Of course, producing this needle was not a task accomplished via the crafter’s deep belief in the innate human quest for beauty, but via bone-working tools and the leg of a slaughtered pig, which are much less romantic to ponder but substantially more useful. My own work to recreate this object was significantly less bloody and physical than its original creator’s, but did give me an appreciation for the effort required to produce such an object. Several of the issues which I encountered in my quest to convince Agisoft PhotoScan to produce a 3D model of the object could be taken as oblique metaphors for the experience of a human interacting with a needle like this one.

Not quite.

The program initially, for instance, had difficulties separating the needle from the background of the photos in which it was pictured. I have had the same experience multiple times when attempting to find similar small objects against backgrounds which seemingly ought to highlight their presence, and while I understood that PhotoScan was having a different issue than I do when I drop a red thumbtack and cannot find it on a solid green carpet, I still empathized with the program’s struggle. For reference, see Fig. 2, where the program constructed a horrible amalgam formed of photos of the object taken from many angles due to its inability to distinguish it from its  background.

And when the shapeless thing in skies above/does take the sun within its charnel form/the sky will tear itself apart for love;/ the stars despite that darkness will us warm.

Figure 2: an in-progress screenshot of my attempt to model the needle.

Likewise, the refusal of the program to assign any tie points to the object or its environs I assumed to be similar in aspect to my own difficulties when attempting to, say, seize hold of such small items as the needle. The solution for both of us in this sort of situation appears to be the application of additional computing power to the problem; I, on my second attempt, take time to resolve the depth of the evasive object before attempting to pick it up again, while PhotoScan required a greater limit for the number of points which it’s allowed to apply when aligning its images in order to sufficiently “acquire” the needle and model it sufficiently (see Fig. 3). In other words, I was able to experience an interaction with this item in vicarious fashion through the trials which PhotoScan went through in attempting to locate, acquire, and correctly model it.

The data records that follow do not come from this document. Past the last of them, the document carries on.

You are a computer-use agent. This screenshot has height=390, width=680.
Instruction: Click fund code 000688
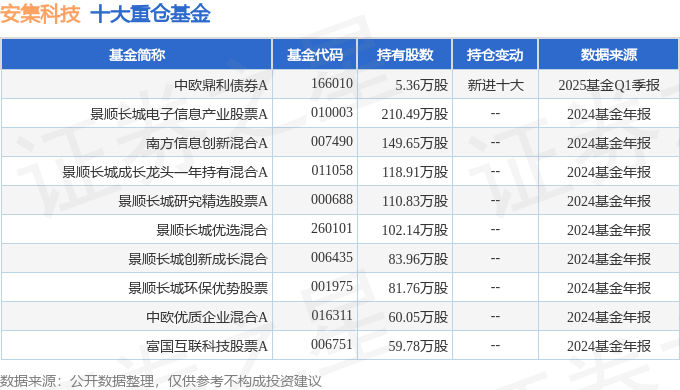332,200
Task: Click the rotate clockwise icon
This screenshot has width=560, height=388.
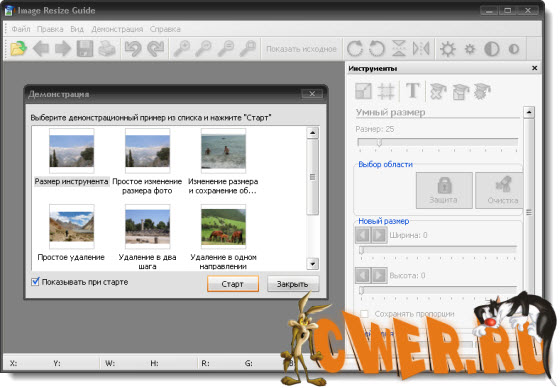Action: click(x=355, y=48)
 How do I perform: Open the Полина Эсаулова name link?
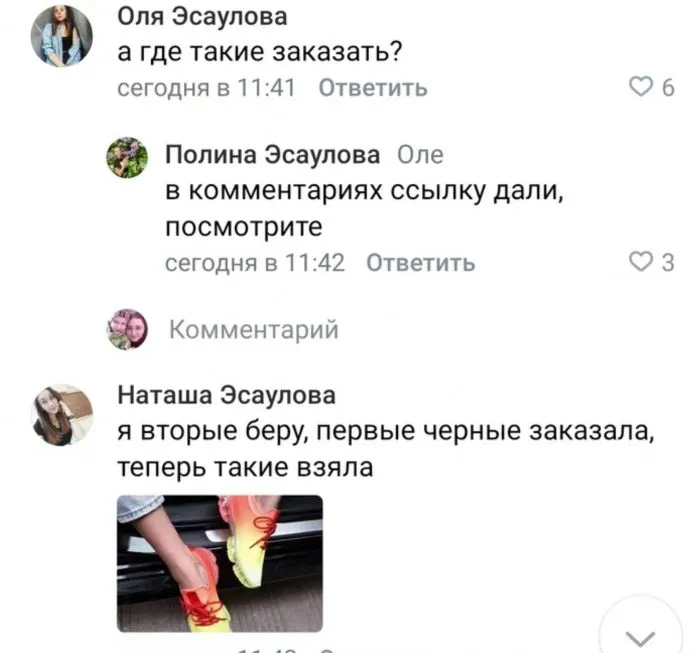tap(273, 155)
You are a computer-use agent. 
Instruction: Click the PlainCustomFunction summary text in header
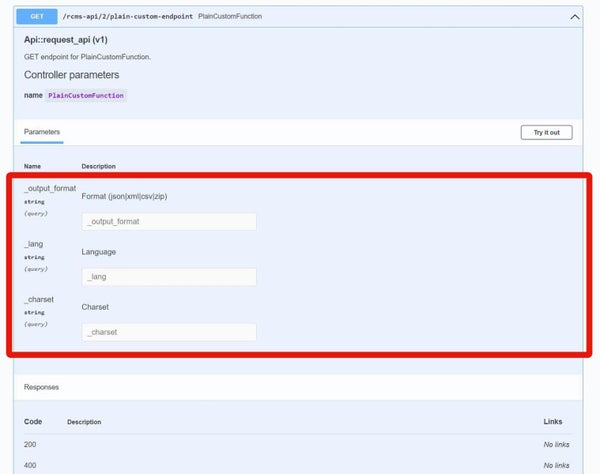point(230,16)
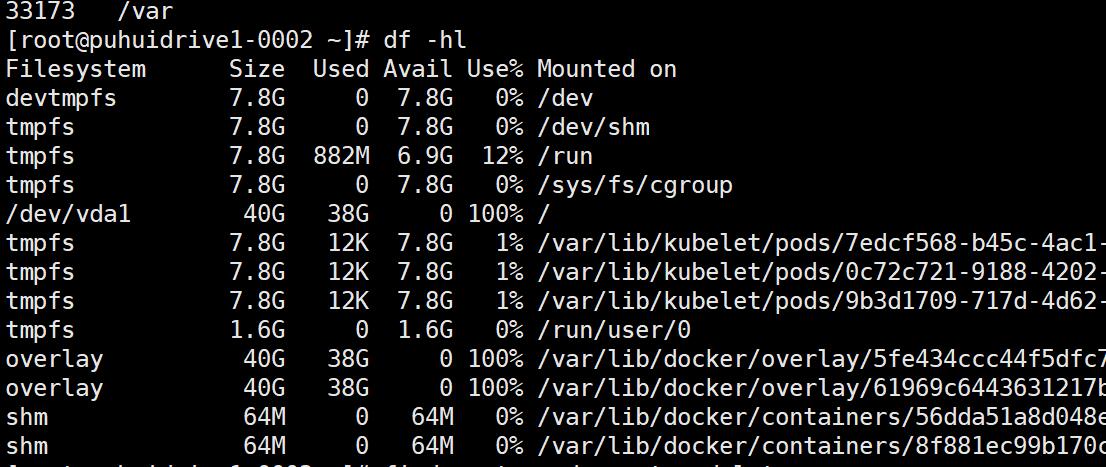Screen dimensions: 1106x467
Task: Click the kubelet pods path starting 7edcf568
Action: tap(822, 243)
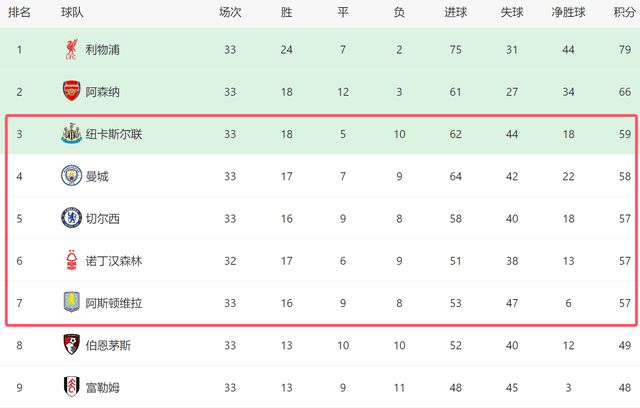Click the 场次 column header
The height and width of the screenshot is (408, 640).
pyautogui.click(x=230, y=13)
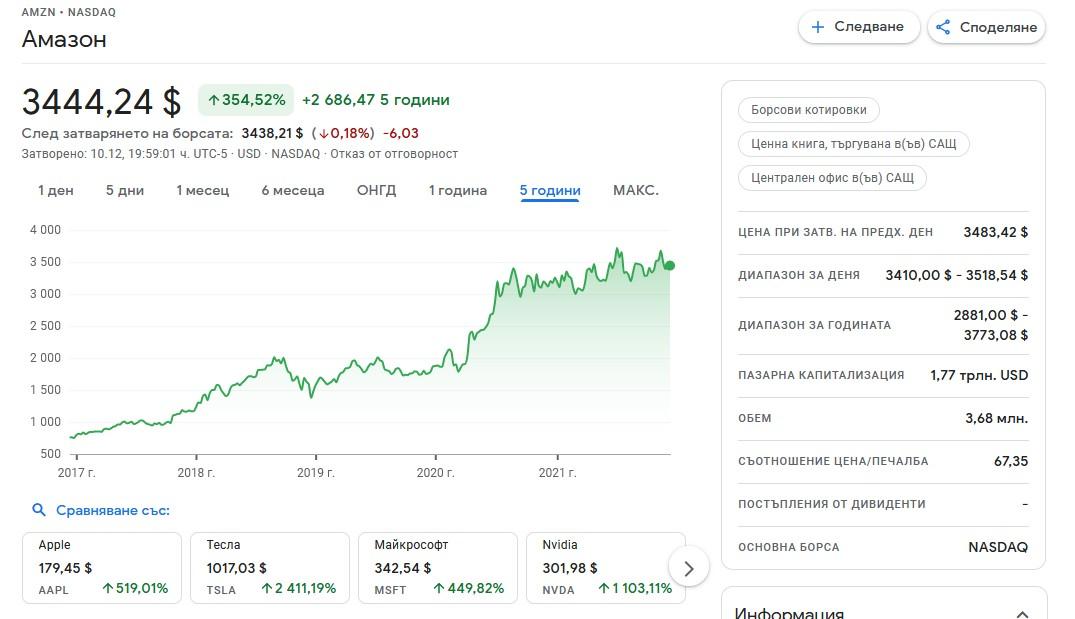Screen dimensions: 1075x619
Task: Switch to the 5 дни range
Action: [x=125, y=190]
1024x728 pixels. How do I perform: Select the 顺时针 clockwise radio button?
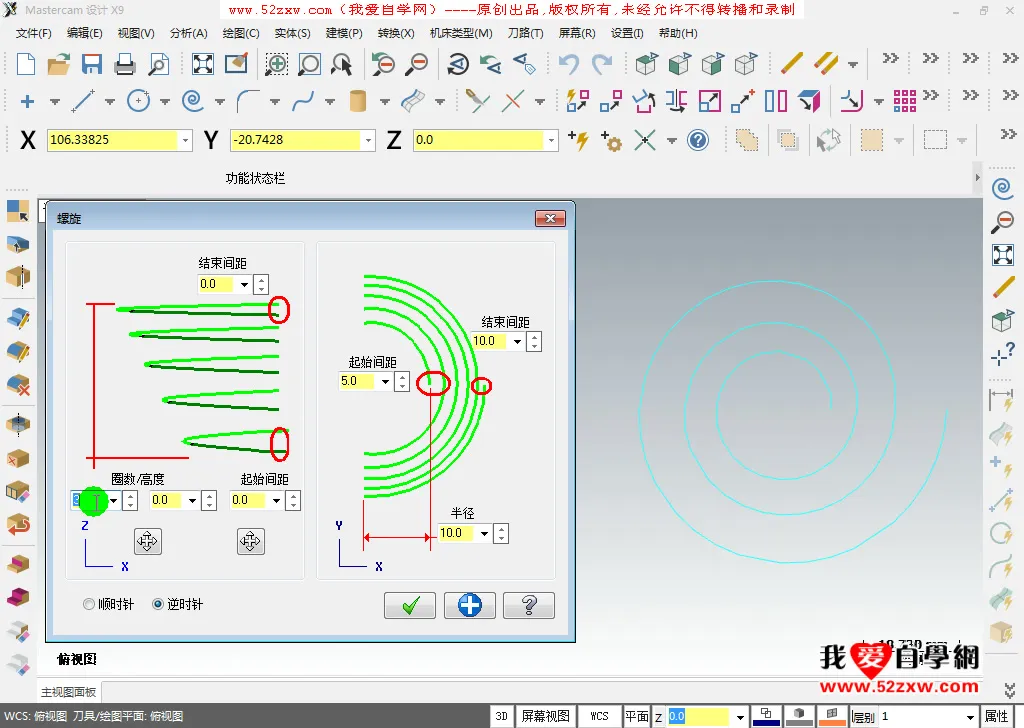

Please ignore the blobs near the head, or imagine that they are there so as to avoid the wrath of God by the creation of a perfect thing.

Figure 3: My final model for (the upright perspective of) the needle.

    The stories which something as simple and seemingly unimportant as a needle can tell are, honestly, surprising in their scope and occasional depth. Through attempting to understand this object one can learn not only about its history but about the concerns, both social and aesthetic, of its user or users. That this needle holds so much information within it despite the fact that it likely went almost unnoticed by those in whose lives it was present has induced in me a sort of paranoia concerning the materials with which I live my life. What will my shirt-buttons tell the archaeologists and college students of the future? My discarded coffee-cup lids? My headphones? It’s not paranoia in the sense that I feel threatened (though I suppose it’s always uncomfortable to consider the prospect that nameless others will understand in great detail how I live my life), but more in the sense that my every use of an object is now paired with the thought, “what will they think of this when they find it?”. This has the uncomfortable effect of making objects that ought to be invisible (like my suddenly-fascinating shirt-buttons) quite visible indeed. Perhaps the owner of this needle felt the same way when considering its shield-shaped head. “I hope” they might have thought, “that nobody notices how inconvenient the shape of this thing is for sewing.”

 

Bibliography:

West, Stanley. West Stow, Suffolk: The Anglo-Saxon Village. 2 vols., East Anglian Archaeology Report 24. Ipswich, Suffolk: Suffolk County Planning Dept., 1985.

The Oxford Handbook of Anglo-Saxon Archaeology, edited by Hamerow et al. Oxford: Oxford UP, 2011.

West, Stanley. West Stow Revisited. West Stow: West Stow Anglo-Saxon Village Trust, 2001.